GSA Connects 2024 Meeting in Anaheim, California

Paper No. 223-1
Presentation Time: 1:45 PM

EOCENE ORIGIN OF THE YAKUTAT TERRANE AS A SPREADING-RIDGE CENTERED OCEANIC PLATEAU WITH THE SILETZIA TERRANE OFFSHORE PACIFIC NORTHWEST AND BRITISH COLUMBIA (Invited Presentation)


DONAGHY, Erin1, EDDY, Michael2 and RIDGWAY, Kenneth2, (1)Department of Earth Sciences, Dartmouth College, Hanover, NH 03755, (2)Department of Earth, Atmospheric, and Planetary Sciences, Purdue University, 550 Stadium Mall Drive, West Lafayette, IN 47907

Two fragments of thick basaltic crust are presently exposed along the margin of western North American in southern Alaska (Yakutat terrane) and the Pacific Northwest (Siletzia terrane). Presently, the Yakutat terrane is subducting beneath southeastern Alaska and sits outboard of major northern Cordilleran strike-slip faults. This has led to debate about the translation history of the terrane, with models suggesting different starting points ranging between southeastern AK and northern CA. We suggest it shares an early pre- to syn-collisional history with the Siletzia terrane as an Eocene conjugate oceanic plateau that developed on opposite sides of a spreading center offshore the Pacific Northwest.

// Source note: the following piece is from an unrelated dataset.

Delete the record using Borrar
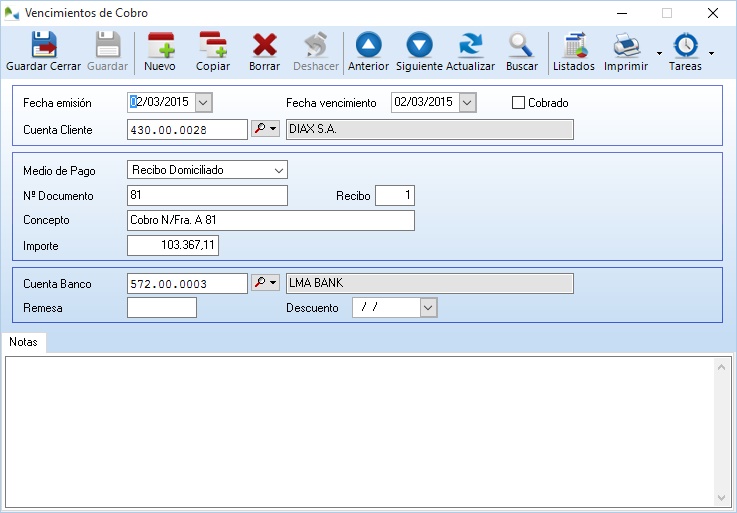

Our new high-precision U-Pb zircon geochronology and sedimentologic analyses from Eocene sedimentary and volcanic strata exposed within both terranes focuses on resolving the origin and early history of the Yakutat terrane. Volcanic basement rocks of the Yakutat terrane are known as the Hubbs Creek Volcanics, and a tuff from this unit yields an eruption age estimate of ~56.3 Ma, similar to the ~56-48 Ma age of basement basalts of Siletzia. Overlying and interfingering with these basalts on both terranes is a pre-accretion pelagic to hemipelagic siltstone sequence. These are known as the siltstone of Oily Lake (~55.7 Ma) on the Yakutat terrane and as the Aldwell Fm. (~52.2 Ma) on Siletzia in WA. The pre-accretion sequence is separated from overlying conglomerate of the syn-collisional lowermost Kulthieth Fm. (referred to as the Marvitz Creek Unit) and Lyre Fm. by an angular unconformity on both the Yakutat and Siletzia terranes, respectively.

Both terranes record a similar sedimentologic sequence of deformation of pre-accretion siltstone and unconformity development followed by an influx of coarse-grained detritus during collision. These geological relationships and their timing are interpreted as strong evidence for a composite Siletzia-Yakutat oceanic plateau model, and account for northward translation of the Yakutat terrane after separation from Siletzia. Due to the irregular shape and size of the conjugate plateau fragments on either side of the spreading ridge, the initial collision of the Siletzia-Yakutat composite terrane was likely diachronous along strike and explains subtle differences in age of pre-, syn- and post-collisional strata on both terranes.